For more information about our Incident Response and Communications please read this support article.

We also maintain a list of Known Product Issues separate from this site here.

[Major] Issues with Uploads, Downloads, public API
Incident Report for Box
Postmortem

We recently addressed issues affecting Uploads and Downloads. We would like to take the opportunity to further explain these issues and the steps we have taken to keep them from happening in the future.

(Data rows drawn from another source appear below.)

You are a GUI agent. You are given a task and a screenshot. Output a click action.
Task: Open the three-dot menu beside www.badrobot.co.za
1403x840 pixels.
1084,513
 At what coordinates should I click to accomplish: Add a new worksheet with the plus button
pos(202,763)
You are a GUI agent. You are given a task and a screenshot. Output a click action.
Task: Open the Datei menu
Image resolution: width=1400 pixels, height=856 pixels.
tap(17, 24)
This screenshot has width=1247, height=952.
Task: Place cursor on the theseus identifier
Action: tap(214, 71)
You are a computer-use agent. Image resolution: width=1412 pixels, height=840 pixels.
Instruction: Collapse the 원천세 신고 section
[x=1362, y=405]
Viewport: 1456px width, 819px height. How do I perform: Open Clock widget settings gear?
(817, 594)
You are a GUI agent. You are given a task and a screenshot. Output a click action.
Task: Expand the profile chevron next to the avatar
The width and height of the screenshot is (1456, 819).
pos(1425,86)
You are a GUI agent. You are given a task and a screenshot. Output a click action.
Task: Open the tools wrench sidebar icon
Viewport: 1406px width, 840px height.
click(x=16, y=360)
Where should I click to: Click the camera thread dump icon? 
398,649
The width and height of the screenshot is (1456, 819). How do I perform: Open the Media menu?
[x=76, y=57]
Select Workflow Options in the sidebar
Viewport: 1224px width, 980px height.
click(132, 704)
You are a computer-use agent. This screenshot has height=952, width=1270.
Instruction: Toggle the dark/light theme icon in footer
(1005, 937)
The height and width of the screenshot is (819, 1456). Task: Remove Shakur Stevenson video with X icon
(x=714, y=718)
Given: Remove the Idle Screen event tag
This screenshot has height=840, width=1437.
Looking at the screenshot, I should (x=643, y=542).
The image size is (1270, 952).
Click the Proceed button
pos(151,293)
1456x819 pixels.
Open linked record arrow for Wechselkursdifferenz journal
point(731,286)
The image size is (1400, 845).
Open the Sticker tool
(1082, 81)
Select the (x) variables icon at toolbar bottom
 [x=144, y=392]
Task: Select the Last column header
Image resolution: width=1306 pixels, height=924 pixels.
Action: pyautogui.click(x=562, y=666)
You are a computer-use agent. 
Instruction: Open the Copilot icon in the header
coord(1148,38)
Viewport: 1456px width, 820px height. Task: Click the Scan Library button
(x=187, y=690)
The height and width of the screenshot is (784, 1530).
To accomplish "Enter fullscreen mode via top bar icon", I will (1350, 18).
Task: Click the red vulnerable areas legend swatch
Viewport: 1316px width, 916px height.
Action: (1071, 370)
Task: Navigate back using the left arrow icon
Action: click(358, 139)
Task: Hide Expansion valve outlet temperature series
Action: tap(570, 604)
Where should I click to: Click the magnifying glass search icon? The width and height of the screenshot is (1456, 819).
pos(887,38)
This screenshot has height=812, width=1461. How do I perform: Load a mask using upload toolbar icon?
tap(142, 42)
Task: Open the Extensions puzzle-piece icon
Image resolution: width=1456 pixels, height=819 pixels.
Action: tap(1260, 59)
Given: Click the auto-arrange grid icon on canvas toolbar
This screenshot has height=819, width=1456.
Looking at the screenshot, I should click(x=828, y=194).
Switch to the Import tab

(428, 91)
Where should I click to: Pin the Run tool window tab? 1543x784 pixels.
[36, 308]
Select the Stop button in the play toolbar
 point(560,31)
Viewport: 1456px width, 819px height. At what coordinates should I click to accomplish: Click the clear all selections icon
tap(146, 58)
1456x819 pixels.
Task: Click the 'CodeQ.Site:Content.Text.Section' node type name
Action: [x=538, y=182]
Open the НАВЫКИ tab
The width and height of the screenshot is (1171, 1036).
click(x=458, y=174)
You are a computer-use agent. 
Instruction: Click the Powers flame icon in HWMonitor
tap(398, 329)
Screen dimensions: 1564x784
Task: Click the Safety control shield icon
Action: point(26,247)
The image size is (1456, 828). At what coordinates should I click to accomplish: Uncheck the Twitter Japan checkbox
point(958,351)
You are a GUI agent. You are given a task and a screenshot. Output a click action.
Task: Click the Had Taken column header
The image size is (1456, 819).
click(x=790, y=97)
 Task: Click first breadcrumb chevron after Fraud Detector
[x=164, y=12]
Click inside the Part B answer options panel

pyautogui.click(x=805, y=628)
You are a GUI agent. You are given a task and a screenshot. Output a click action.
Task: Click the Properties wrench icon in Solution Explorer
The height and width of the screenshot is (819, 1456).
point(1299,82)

Between January 23, 2023 at 11:46 am PST and January 26, 2023 at 3:11 pm PST, some users may have experienced difficulties while working in Box. During this time, a newly re-deployed load balancer instance had a faulty network connection that caused it to be unreachable from our internal network. This resulted in timeouts for any traffic processed by this load balancer, and as a result, users may have experienced upload or download operations time out. We were able to resolve the issue by removing the faulty instance from the pool. In addition, we are working on improving our health-checks for newly deployed instances to prevent similar issues from occurring in the future.

Analysis

In our public cloud infrastructure, we use managed instance groups (MIGs) to regulate and group load balancers that function as backends for the external load balancer. The issue started when a scheduled re-deploy task created a load balancer instance with an incorrect internal network configuration. Additionally, our existing health checks did not account for validating the instance’s internal connectivity. As a result, all traffic that was sent to this particular instance timed out, in addition to any telemetry that would have been generated by the instance. The issue was corrected by removing the instance from the group, and we are working on improving our health checking as well as observability to reduce the risk of similar issues occurring again in the future.

Corrective Actions

The following corrective actions have been completed or are planned:

  • Importing missing external load balancer metrics to observability platforms for alerting and dashboards
  • Adding additional pre-enable health-checks to new load balancer instances

We are continuously working to improve Box and want to make sure we are delivering the best product and user experience we can. We hope we have provided some clarity here and we would be happy to answer any questions you may still have regarding this matter. 

Sincerely,

The Box Team

Posted Jan 27, 2023 - 13:56 PST

Resolved
After further monitoring, this incident is now considered resolved.
Please contact Box Support at https://support.box.com/ if you continue to experience any issues
Posted Jan 27, 2023 - 07:13 PST
Monitoring
A fix has been implemented and we are monitoring the results.
Posted Jan 26, 2023 - 15:20 PST
Update
We are continuing to investigate this issue.
Posted Jan 26, 2023 - 13:16 PST
Update
We are continuing to investigate this issue.
Posted Jan 26, 2023 - 11:45 PST
Investigating
We have observed an impact to our Public API, Upload and Download services. We are actively investigating to identify the cause of these issues and will provide further updates as as it becomes available.
Posted Jan 26, 2023 - 10:24 PST
This incident affected: Box Platform / API (Uploads/Downloads).